WORK TASK A:
In the blog post about the transplant list, rewrite the part that opens with the words "One Year On" and closes with "one year marker.", replacing "Peter" with "Paul".
WORK TASK B:
List every unit of time that the blog post about the transplant list mentions, such as day or year.
WORK TASK C:
In the blog post about the transplant list, how soon did the writer expect to get "the call" after going on the list?
BEGIN EXCERPT PROVIDED
Saturday, 21 December 2013

One Year On

It is exactly one year to the day that I was put on the transplant list.

I remember Peter, Andrew and myself jumping up and down as though we'd won the lottery. Of course the news came after a really terrible year of disappointment and jumping through painless hoops. It was as though Christmas had come early and I did nothing but grin for a week. I said at the time just getting on the list would be enough, it meant I still had hope, it meant there was a chance I'd beat PH and go on to live well into retirement. Foolishly I was convinced I was going to get 'the call' within days, or at most weeks, of going on the list. However as the weeks and months rolled past reality hit and I knew I was going to be in for a long wait but I still hadn't reckoned on hitting the one year marker.
END EXCERPT PROVIDED
BEGIN DATASET RECORDS
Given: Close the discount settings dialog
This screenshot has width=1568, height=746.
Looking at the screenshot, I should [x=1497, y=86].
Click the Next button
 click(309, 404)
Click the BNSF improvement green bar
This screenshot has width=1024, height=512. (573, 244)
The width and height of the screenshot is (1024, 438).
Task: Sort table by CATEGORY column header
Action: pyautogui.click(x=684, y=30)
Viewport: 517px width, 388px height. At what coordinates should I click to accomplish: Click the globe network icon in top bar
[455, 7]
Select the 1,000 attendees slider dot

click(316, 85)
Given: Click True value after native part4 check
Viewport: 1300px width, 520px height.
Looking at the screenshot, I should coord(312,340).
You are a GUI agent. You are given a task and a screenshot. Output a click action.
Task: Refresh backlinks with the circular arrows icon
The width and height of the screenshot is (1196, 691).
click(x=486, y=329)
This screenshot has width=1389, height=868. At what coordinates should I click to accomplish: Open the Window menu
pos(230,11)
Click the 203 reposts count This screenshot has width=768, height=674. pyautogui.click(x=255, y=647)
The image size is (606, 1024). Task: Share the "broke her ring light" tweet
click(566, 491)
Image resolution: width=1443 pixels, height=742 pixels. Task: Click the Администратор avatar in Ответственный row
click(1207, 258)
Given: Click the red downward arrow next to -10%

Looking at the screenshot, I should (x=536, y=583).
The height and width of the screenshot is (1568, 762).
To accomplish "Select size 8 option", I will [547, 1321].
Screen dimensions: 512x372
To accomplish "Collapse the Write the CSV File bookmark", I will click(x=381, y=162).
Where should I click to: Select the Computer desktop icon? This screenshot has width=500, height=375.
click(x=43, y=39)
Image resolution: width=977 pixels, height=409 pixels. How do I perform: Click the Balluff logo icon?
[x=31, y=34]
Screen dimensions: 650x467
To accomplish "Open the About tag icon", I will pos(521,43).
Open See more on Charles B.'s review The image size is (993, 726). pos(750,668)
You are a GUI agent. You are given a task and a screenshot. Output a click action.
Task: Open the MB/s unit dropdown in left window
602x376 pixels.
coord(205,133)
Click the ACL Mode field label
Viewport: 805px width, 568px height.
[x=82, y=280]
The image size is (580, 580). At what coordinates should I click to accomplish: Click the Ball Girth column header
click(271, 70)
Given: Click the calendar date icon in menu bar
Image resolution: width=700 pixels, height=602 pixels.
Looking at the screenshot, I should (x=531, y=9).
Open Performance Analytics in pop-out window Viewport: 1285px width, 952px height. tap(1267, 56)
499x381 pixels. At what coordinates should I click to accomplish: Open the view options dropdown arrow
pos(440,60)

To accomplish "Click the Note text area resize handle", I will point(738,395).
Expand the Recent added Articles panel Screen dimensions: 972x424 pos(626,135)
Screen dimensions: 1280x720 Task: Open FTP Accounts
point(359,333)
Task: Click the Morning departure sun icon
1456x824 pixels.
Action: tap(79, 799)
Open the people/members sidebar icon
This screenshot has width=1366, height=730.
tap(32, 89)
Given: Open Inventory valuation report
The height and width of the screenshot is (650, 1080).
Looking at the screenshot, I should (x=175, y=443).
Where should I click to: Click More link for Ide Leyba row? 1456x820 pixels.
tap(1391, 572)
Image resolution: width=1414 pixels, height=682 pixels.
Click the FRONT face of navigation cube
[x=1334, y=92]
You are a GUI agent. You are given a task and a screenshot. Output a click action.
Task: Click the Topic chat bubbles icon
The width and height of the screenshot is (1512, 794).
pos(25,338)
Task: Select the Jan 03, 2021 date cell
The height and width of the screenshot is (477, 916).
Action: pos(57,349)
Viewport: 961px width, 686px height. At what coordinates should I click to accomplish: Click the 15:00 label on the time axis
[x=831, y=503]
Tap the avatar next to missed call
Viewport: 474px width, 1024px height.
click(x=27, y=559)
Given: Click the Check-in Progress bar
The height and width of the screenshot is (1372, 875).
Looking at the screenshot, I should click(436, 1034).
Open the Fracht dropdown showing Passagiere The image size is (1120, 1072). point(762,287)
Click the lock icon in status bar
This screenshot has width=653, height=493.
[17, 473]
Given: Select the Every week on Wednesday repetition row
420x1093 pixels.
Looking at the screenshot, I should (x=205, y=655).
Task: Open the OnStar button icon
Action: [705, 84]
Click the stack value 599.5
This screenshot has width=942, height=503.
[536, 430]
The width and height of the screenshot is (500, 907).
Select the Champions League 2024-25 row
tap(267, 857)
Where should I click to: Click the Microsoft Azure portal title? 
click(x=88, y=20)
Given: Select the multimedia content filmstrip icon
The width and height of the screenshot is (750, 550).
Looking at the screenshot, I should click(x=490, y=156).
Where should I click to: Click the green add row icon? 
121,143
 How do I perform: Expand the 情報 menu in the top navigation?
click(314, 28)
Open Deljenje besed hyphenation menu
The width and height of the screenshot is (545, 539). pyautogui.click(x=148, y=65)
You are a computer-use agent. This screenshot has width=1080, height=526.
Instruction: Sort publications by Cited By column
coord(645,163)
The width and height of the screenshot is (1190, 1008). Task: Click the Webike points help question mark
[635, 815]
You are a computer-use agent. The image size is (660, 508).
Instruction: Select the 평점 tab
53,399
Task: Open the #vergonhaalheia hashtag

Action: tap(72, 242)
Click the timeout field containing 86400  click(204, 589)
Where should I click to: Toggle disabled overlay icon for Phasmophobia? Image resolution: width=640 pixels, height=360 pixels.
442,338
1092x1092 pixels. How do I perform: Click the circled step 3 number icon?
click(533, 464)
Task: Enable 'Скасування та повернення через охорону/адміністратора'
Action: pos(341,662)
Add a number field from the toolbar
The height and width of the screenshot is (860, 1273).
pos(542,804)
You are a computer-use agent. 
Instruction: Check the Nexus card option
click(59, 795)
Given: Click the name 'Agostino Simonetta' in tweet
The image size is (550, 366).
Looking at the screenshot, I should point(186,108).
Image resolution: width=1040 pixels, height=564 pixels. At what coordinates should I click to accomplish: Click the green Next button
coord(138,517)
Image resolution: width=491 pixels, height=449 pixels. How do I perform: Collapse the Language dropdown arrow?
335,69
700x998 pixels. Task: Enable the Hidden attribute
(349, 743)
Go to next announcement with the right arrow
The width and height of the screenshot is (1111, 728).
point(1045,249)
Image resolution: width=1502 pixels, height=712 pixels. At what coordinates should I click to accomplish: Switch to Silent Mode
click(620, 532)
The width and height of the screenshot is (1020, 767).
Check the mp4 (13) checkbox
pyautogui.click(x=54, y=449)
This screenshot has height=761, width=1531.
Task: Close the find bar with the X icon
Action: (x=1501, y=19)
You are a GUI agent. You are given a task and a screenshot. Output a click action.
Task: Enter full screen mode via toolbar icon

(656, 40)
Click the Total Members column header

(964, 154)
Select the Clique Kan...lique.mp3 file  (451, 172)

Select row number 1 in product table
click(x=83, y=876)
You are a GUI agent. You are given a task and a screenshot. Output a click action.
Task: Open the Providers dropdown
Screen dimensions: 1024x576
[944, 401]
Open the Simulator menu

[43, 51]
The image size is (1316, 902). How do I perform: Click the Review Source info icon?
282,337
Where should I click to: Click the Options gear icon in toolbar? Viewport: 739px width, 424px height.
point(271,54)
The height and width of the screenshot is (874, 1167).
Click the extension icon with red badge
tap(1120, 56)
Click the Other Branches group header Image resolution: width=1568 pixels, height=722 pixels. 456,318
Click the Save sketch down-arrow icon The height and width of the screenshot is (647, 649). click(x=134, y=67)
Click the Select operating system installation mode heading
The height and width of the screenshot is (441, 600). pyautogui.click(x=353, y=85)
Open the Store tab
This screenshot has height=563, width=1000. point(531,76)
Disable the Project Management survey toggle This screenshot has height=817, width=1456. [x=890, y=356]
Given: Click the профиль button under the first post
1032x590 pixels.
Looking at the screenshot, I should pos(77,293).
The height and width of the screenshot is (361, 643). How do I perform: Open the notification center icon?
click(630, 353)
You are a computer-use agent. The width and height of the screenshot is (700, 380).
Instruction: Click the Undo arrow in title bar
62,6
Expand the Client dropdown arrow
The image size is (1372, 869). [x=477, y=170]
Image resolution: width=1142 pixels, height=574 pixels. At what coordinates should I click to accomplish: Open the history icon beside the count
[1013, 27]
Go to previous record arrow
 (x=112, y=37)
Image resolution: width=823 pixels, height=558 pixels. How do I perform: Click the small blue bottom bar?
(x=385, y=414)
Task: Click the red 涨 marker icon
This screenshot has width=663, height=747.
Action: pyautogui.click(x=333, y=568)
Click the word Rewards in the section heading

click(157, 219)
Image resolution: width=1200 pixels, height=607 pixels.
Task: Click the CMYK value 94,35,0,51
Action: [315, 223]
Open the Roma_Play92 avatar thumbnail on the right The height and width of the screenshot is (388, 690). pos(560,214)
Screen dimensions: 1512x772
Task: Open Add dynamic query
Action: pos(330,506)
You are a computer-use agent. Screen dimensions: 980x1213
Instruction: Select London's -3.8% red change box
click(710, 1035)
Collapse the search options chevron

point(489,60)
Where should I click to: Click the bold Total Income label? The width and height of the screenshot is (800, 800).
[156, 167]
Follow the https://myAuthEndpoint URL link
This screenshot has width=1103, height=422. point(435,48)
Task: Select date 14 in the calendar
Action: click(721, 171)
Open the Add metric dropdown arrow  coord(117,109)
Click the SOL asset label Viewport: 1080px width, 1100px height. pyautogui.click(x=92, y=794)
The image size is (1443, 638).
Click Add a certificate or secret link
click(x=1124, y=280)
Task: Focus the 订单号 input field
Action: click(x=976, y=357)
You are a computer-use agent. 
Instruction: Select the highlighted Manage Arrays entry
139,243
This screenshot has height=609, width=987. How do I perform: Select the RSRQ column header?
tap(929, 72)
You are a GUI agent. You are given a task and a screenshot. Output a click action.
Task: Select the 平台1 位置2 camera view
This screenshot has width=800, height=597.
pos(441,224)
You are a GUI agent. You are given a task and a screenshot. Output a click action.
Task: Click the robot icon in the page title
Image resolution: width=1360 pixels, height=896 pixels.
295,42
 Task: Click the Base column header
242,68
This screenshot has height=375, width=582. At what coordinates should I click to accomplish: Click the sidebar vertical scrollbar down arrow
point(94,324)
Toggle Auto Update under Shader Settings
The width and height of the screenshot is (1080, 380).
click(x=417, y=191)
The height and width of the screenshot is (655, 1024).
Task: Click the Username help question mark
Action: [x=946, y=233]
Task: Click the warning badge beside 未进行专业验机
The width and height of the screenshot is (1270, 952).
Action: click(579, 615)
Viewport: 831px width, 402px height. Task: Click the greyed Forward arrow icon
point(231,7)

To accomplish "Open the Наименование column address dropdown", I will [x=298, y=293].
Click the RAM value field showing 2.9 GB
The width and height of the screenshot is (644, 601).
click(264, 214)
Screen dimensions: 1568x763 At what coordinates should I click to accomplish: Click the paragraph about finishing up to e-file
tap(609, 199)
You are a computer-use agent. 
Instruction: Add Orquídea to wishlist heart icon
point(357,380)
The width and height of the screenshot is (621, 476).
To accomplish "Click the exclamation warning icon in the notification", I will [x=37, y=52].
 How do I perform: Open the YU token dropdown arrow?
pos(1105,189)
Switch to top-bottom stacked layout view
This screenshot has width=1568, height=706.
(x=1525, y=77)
END DATASET RECORDS
FINAL ANSWER A:
One Year On

It is exactly one year to the day that I was put on the transplant list.

I remember Paul, Andrew and myself jumping up and down as though we'd won the lottery. Of course the news came after a really terrible year of disappointment and jumping through painless hoops. It was as though Christmas had come early and I did nothing but grin for a week. I said at the time just getting on the list would be enough, it meant I still had hope, it meant there was a chance I'd beat PH and go on to live well into retirement. Foolishly I was convinced I was going to get 'the call' within days, or at most weeks, of going on the list. However as the weeks and months rolled past reality hit and I knew I was going to be in for a long wait but I still hadn't reckoned on hitting the one year marker.

FINAL ANSWER B:
day, week, month, year

FINAL ANSWER C:
Within days, or at most weeks.